I keep forgetting that we are here for only a short while. It seems to take an eternity for things to come as children. Christmas must take at least three – five years to come. Easter, too. But once it happens, the day goes so fast and we are left to wait another three – five years for the next holiday, at least as a child.
As we grow and mature, the waiting seems to get less and less. Yes, there are times when we think the next holiday will never get here. But then it comes and we’re like “Boy! That was fast!” The more mature I get (we will not talk of older!!!) the more the time seems to fly. My children are eagerly awaiting Christmas while I look out and think what happened to August, much less September? How can Halloween be screaming down on me again?!!!
Maybe it’s just the way motherhood goes. Maybe that’s just life, which brings me to my point. (Yes. I do have one!) I have never heard an elder say that life went by so slowly, they wondered if they’d ever be done. No. Actually it’s just the opposite. The elders I have spoken to always wonder at how rapidly their lives have passed. Now they are old. When did that happen? It was just the other day that they were walking down the aisle or holding their children or holding their own mother’s hand as a child.
We tend to forget that life here is only temporary. A brief stay, showing God how much we love Him, so that we can go home to Him. We grow, marry, raise our families, help friends, make connections, grow weary, and finally rest in Him. It is a brief 40, 50, 60, 90, or even 100 year journey. That is it. Sometimes, sadly, it isn’t even that long.

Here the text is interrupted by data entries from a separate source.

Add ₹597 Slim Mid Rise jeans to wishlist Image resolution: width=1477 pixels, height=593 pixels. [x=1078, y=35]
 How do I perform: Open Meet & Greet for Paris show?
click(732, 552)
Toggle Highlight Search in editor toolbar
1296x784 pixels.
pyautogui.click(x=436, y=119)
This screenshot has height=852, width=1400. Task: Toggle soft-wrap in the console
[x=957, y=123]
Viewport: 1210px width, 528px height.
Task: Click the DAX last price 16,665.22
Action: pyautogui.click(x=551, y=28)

And we forget. Forget that the people that walk along us in this journey, our family, our friends, even our rivals, will not be with us forever. That was never part of the bargain. I am always surprised when someone close to me passes away. I don’t know why. It’s not like I thought the person was immortal. Of course not! This is not a cartoon we live! But when someone slips away, a brother, a mother, a friend, it is a stark reminder that this world is not permanent. I forget from one passing to the next, just how temporary and fragile human life really is. It is such a miracle of God’s grace!
So, cherish the ones you love. Love them well, so that they can carry that love long after you’re gone and share it with others. Love is God and God is Love. He is what matters. He is who we need to focus on in our short time on earth. This way, the reunion with Him will be just so very sweet. To be enfolded in His arms in the sweetest hug imaginable. And then to see all of our family and friends waiting for us! What a reunion that will be! Oh the joy!!!
Note: My aunt suffered another two strokes yesterday. She is holding her own, but could still use many prayers. Thank you.